- [SUPPLIED DATA]:
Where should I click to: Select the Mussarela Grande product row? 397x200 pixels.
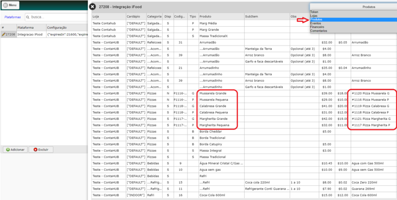[x=244, y=93]
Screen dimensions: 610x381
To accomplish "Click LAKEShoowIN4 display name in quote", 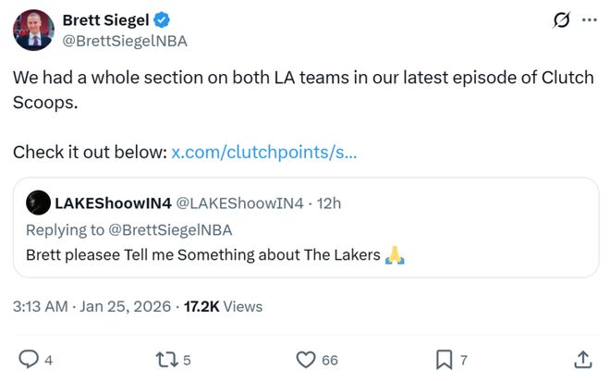I will (112, 203).
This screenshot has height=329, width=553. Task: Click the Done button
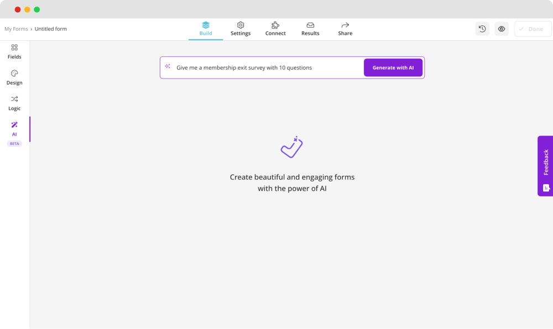532,28
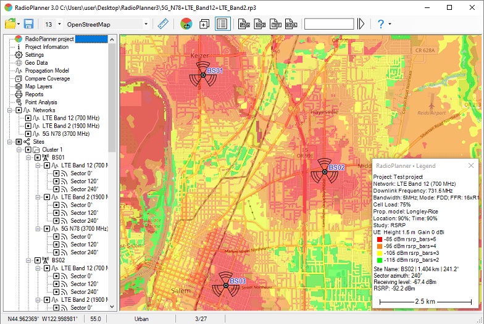Save project using floppy disk icon
The width and height of the screenshot is (484, 324).
point(28,23)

- [WHAT TO PRODUCE]: Nothing but the lines from the one holding "This screenshot has" through the last line of the entries should be written out, exactly and inclusively, minus the pictures.

- [RESULT OF THE EXERCISE]:
This screenshot has height=329, width=553. Task: Click the Done button
532,28
Save project using floppy disk icon
The width and height of the screenshot is (484, 324).
point(28,23)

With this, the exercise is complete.